JP5149061B2 - Program obfuscation apparatus, program obfuscation method, and program - Google Patents

Description

  The present invention relates to a program obfuscation apparatus, a program obfuscation method, and a program by encoding variables using random numbers.

  Software may contain information that should be kept secret to the user, such as valuable algorithms and content encryption keys. On the other hand, many techniques (RE: Reverse Engineering) for analyzing software have been developed. For this reason, when software is analyzed by these techniques, there is a threat that an unauthorized person obtains confidential information. For this threat, there is a technique called obfuscation that makes it difficult to analyze software while keeping the software specifications.

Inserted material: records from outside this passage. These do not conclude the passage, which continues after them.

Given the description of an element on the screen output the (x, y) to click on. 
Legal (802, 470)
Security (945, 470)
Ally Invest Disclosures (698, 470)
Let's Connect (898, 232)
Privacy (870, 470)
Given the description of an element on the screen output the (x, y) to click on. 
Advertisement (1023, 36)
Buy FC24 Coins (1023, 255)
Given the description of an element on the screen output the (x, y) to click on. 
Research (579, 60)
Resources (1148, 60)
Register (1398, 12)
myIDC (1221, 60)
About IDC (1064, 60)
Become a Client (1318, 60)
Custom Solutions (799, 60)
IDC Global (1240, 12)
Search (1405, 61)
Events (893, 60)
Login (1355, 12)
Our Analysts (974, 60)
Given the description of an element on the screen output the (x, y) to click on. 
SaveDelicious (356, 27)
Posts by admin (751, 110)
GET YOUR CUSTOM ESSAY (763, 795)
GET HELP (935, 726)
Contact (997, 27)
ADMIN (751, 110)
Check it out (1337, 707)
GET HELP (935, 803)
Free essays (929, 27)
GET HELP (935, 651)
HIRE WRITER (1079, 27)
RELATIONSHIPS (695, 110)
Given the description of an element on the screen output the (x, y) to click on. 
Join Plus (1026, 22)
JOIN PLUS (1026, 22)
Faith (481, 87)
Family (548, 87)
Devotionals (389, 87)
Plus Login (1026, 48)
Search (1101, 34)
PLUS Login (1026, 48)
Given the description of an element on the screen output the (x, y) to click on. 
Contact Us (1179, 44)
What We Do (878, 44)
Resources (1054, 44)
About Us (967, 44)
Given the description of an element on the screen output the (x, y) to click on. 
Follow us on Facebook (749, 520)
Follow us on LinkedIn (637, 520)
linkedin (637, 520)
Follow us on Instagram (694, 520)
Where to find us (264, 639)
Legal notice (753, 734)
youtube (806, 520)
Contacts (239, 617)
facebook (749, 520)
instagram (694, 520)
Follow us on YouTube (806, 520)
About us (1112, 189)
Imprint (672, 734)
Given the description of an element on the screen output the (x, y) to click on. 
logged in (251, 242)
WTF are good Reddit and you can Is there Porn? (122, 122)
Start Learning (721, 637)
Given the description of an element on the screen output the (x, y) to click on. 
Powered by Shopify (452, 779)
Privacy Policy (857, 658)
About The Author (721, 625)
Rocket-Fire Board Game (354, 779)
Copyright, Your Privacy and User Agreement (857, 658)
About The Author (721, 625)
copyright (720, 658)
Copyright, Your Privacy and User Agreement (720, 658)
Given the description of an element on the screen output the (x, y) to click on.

  As the obfuscation technique, an encoding method in which variables in a program are linearly converted by an arithmetic unit and encoded, that is, n variables (where n is a positive integer) to be encoded arbitrarily Select an m × n matrix (where m is a positive integer of m ≧ n) and an arbitrary vector of m dimensions, and linearly transform n variables using the generated matrix and vector as a conversion key. A method of encoding m integers at the same time is disclosed (for example, see Patent Document 1).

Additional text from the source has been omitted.